> **Tarefas a realizar**
A. Reproduza sem alterações o trecho do texto sobre o transe capoeirano que começa com as palavras que contêm "Recentemente, li o" e termina com "disfarce e a vertigem.".
B. Responda às perguntas abaixo com base no texto sobre o transe capoeirano.
(i) Em que site o autor encontrou pela primeira vez a expressão "transe capoeirano"?
(ii) Qual é o título do livro de Roger Caillois que o autor leu?
(iii) Que exemplo de jogos competitivos o estudioso cita?
C. Indique se cada afirmação abaixo está de acordo com o texto sobre o transe capoeirano. Responda sim ou não e cite literalmente as palavras do texto que decidem a questão.
(i) Roger Caillois é apresentado como sociólogo.
(ii) Caillois divide os jogos segundo três características básicas.
(iii) Nos jogos competitivos, cada participante conta com a ajuda dos outros para derrotar os oponentes.

> **Trecho do texto**
★ ★ ★ ★ ★

O transe capoeirano e a busca da vertigem
Caros leitores, nas postagens anteriores toquei no assunto do "transe capoeirano" e na mistificação criada sobre ele no mundo da capoeira. Pois bem, o objetivo desta postagem é tentar esclarecer melhor o que seria o "transe capoeirano" de modo a desmistificar um pouco essa idéia, que pode ser aproveitada para exaltar exageradamente uma qualidade da capoeira que não é rara no mundo dos jogos e das atividades humanas.
Tive contato com essa expressão pela primeira vez no site do Dr. Decânio que dizia que o praticante de capoeira "alcança um estado modificado de consciência em que o Ser se comporta como parte integrante de conjunto harmonioso em que se encontra inserido naquele momento (...) O capoeirista deixa então de perceber a si mesmo como individualidade consciente, fusiona-se ao ambiente em que se desenvolve o jogo de capoeira". Por vezes, o mesmo autor coloca o transe capoeirano como algo próximo de uma experiência mística e religiosa.
Recentemente, li o livro de um sociólogo chamado Roger Caillois intitulado Os homens e os jogos - A máscara e a vertigem. Em linhas gerais, Caillois divide os jogos segundo quatro características básicas que têm a ver com quatro instintos presentes nos seres humanos: a competição, busca pela sorte, o disfarce e a vertigem.
Os jogos/brincadeiras competitivos são aqueles em que cada participante depende somente de seus próprios meios para derrotar os oponentes. Como exemplo, o estudioso cita as corridas do atletismo e, no campo da formação das sociedades humanas, tal instinto seria básico na sociedade moderna capitalista.

★ ★ ★ ★ ★

> **Dados apresentados**
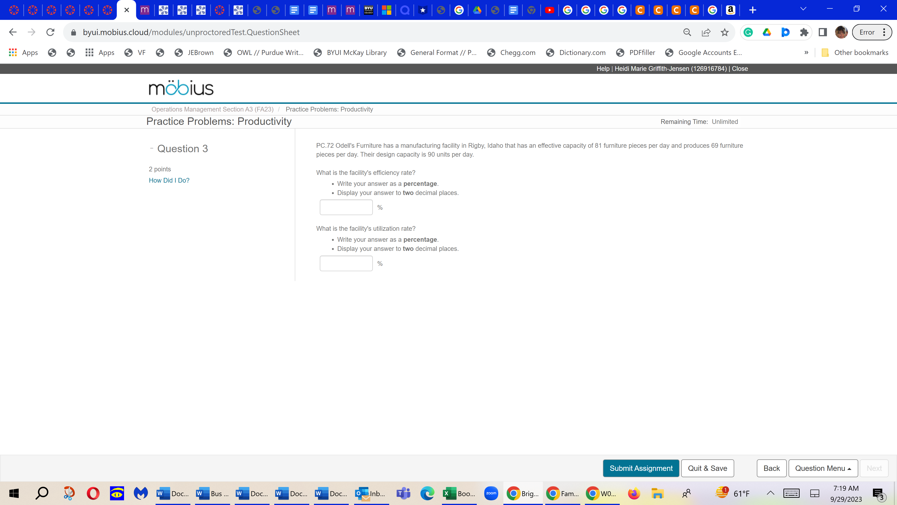This screenshot has width=897, height=505.
Task: Open the Google Drive extension in the toolbar
Action: 766,32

★ ★ ★ ★ ★

> **Resultados por tarefa**
A.
Recentemente, li o livro de um sociólogo chamado Roger Caillois intitulado Os homens e os jogos - A máscara e a vertigem. Em linhas gerais, Caillois divide os jogos segundo quatro características básicas que têm a ver com quatro instintos presentes nos seres humanos: a competição, busca pela sorte, o disfarce e a vertigem.

B.
(i) No site do Dr. Decânio.
(ii) Os homens e os jogos - A máscara e a vertigem.
(iii) As corridas do atletismo.

C.
(i) Sim: "li o livro de um sociólogo chamado Roger Caillois".
(ii) Não: "Caillois divide os jogos segundo quatro características básicas".
(iii) Não: "cada participante depende somente de seus próprios meios para derrotar os oponentes".